Women in House is a unique initiative at Brock University which aims to increase female engagement and representation in politics.
Women in House takes Brock students to Ottawa to shadow a female MP throughout her day. 13 students will attend this two-day conference that will take place in Ottawa from February 5 to 7 and gives students first-hand experience and face-to-face contact with women who live life on Parliament Hill.
“We are looking to bring even more students on this trip than last year, and we so appreciate Brock University and the community supporting our initiative,” said Victoria Goertz, a member of Women In House.
In order to help fund this trip, they have partnered with Boston Pizza to host a dinner fundraiser event on Wednesday January 15 from 5:00 p.m. – 8:00 p.m. Tickets are $20 and include a non-alcoholic beverage, salad and personal pizza, with half of the cost going directly to the cause.
There is increasing realization around the world that more women need to be included in politics since the Beijing Plan of Action was adopted at the Fourth World Conference on Women.
The Inter-Parliamentary Union (IPU), which has been engaged in research regarding women in politics, made a statement that, “The concept of democracy will only achieve true and dynamic significance when political policies and national legislation are decided jointly by men and women with equitable regard for the interests and aptitudes of both halves of the population.”
The recent election here in Canada saw the most female Members of Parliament elected to the House of Commons in Canadian history. For the Liberal party, women accounted for 33 per cent of the party’s seats, the Conservatives have 18 per cent women, while the NDP and Bloc both tied for having the highest percentage of women in a federal party caucus at 37.5 per cent. The Green Party, while not formally recognized in the House, elected three members in the last election, two of which were women.

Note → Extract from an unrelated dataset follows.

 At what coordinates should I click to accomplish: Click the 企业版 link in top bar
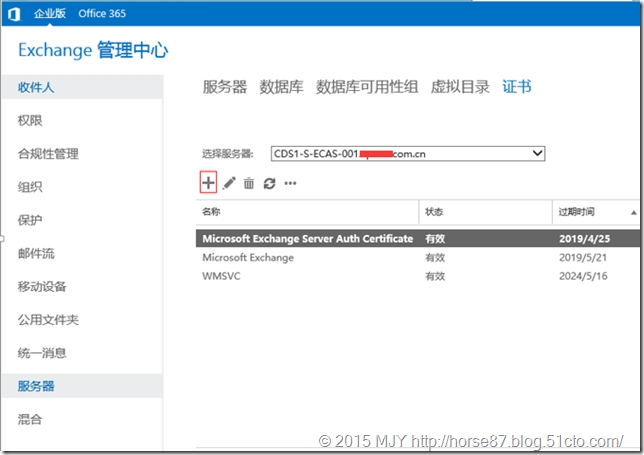tap(48, 12)
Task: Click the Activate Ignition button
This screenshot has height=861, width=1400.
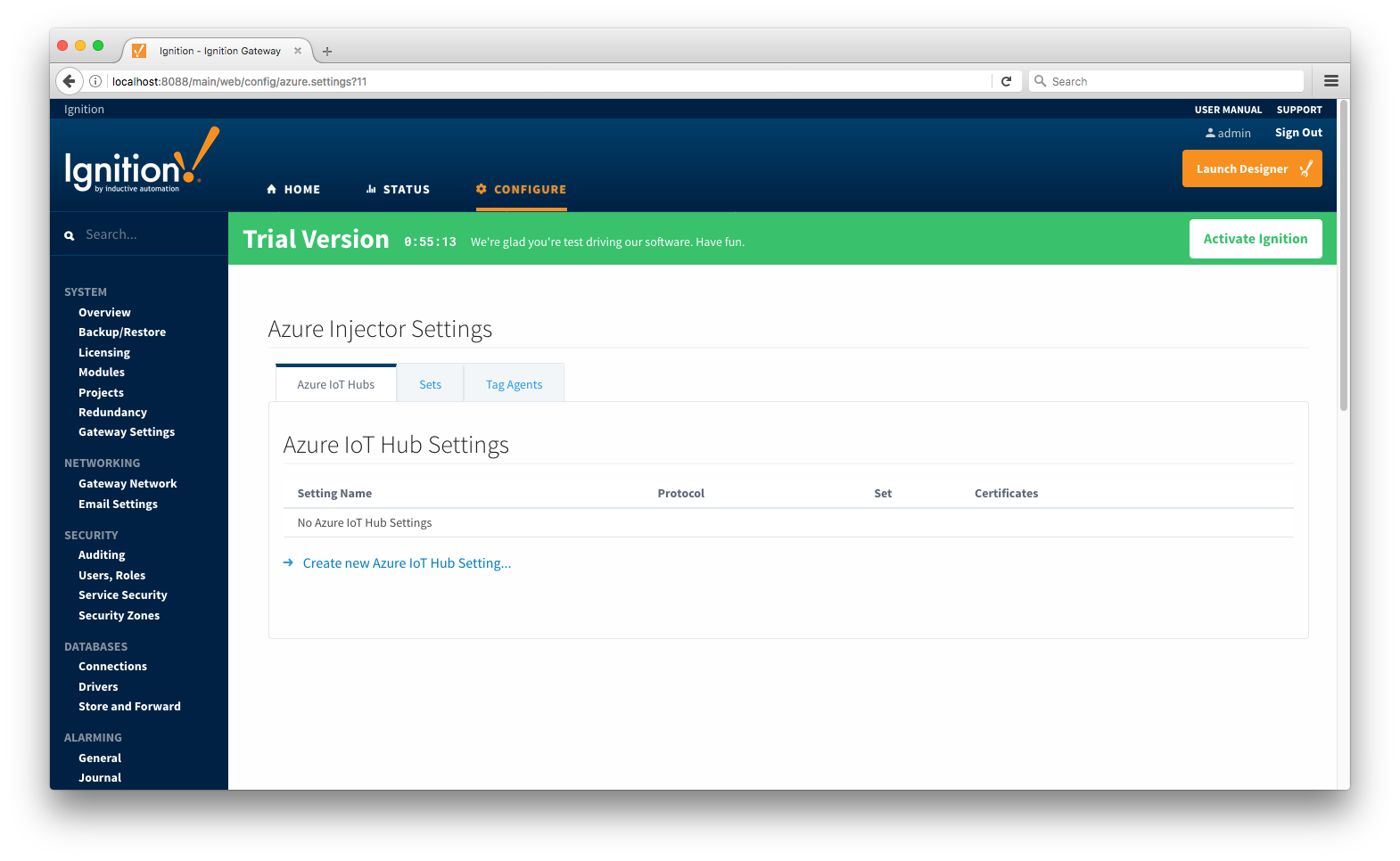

Women’s participation in politics makes a difference. Women bring different views, talents and perspectives to politics which help shape the political agenda. Changes in how parliaments operate reflect the positive impact of the presence of women, such as an improvement in the language and behaviour in parliaments; a different prioritization of issues and policies; gender sensitivity in all aspects of governing, including budgeting and the introduction of new legislation and changes to existing laws.